Could every line below be transcribed exactly, with the pictures dropped?
# # # # # # #
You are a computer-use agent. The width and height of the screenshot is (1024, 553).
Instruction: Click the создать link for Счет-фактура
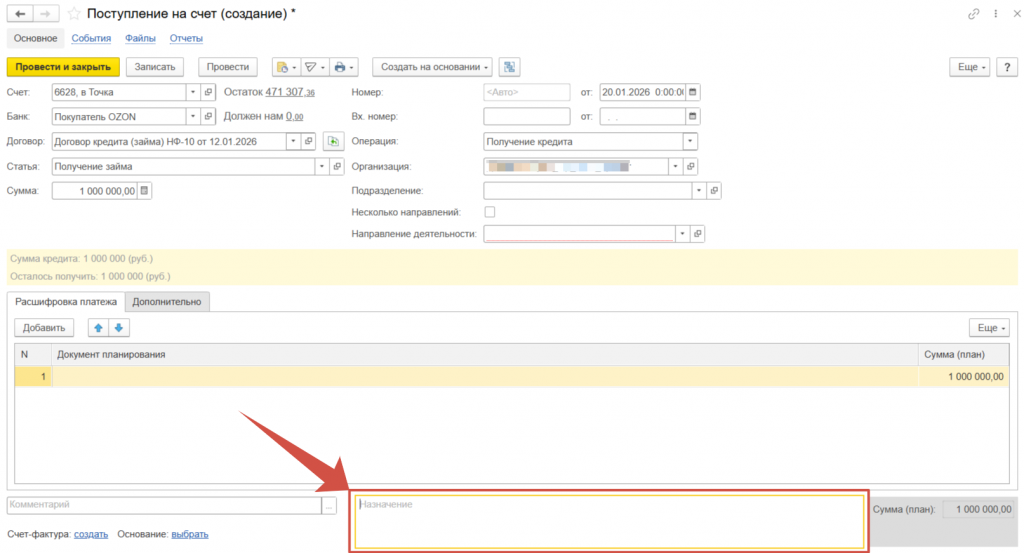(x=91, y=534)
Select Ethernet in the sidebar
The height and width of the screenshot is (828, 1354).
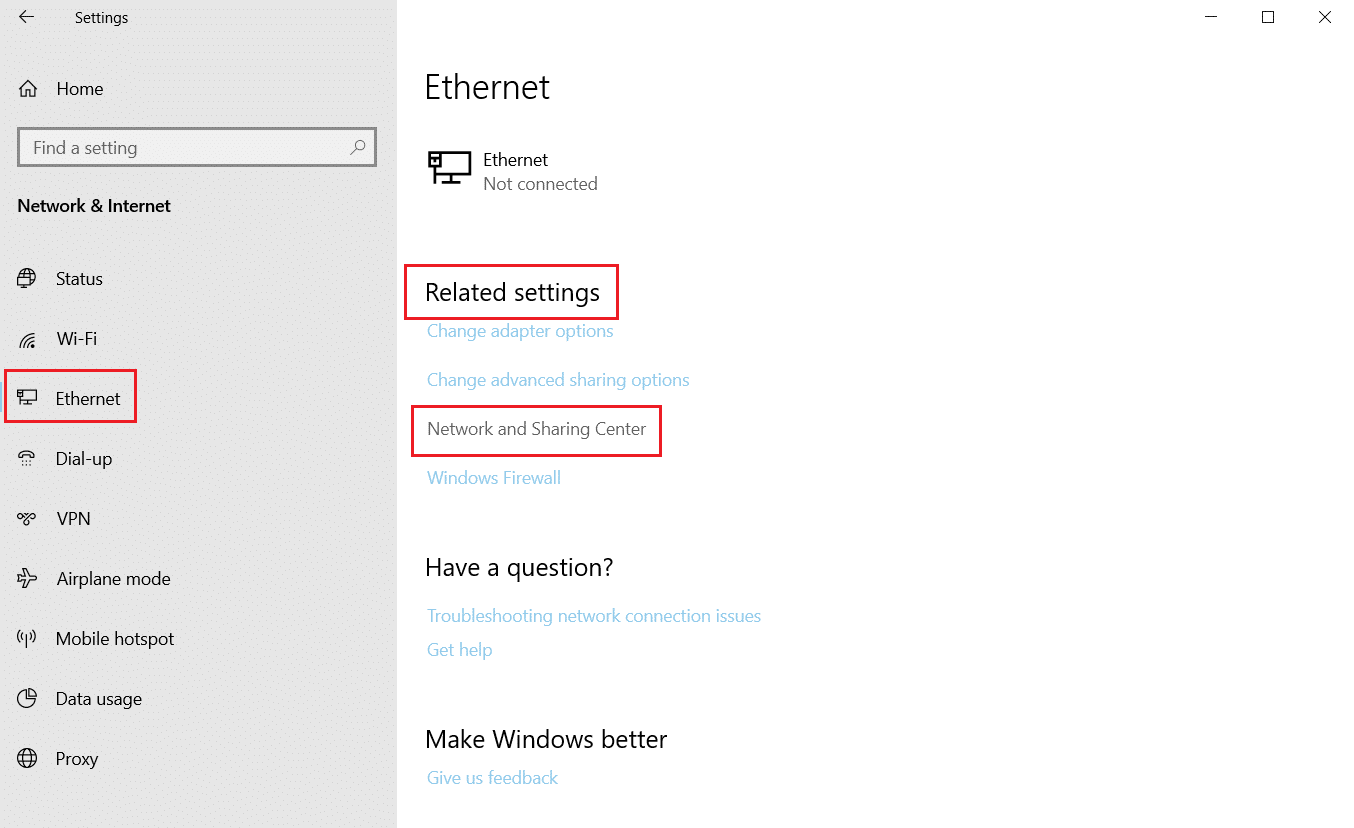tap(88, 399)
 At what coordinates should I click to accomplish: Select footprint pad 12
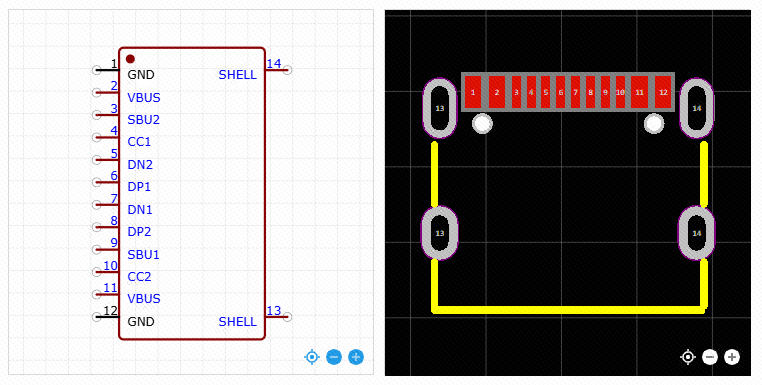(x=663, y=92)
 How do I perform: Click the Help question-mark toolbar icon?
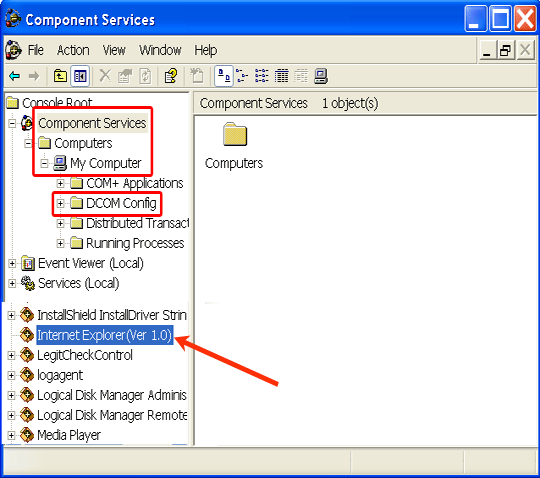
# # # # # # #
**Expected output**
You are a computer-use agent. The width and height of the screenshot is (1024, 553).
Instruction: Click the создать link for Счет-фактура
(x=91, y=534)
Select Ethernet in the sidebar
The height and width of the screenshot is (828, 1354).
tap(88, 399)
 At what coordinates should I click to accomplish: Select footprint pad 12
(x=663, y=92)
 How do I perform: Click the Help question-mark toolbar icon?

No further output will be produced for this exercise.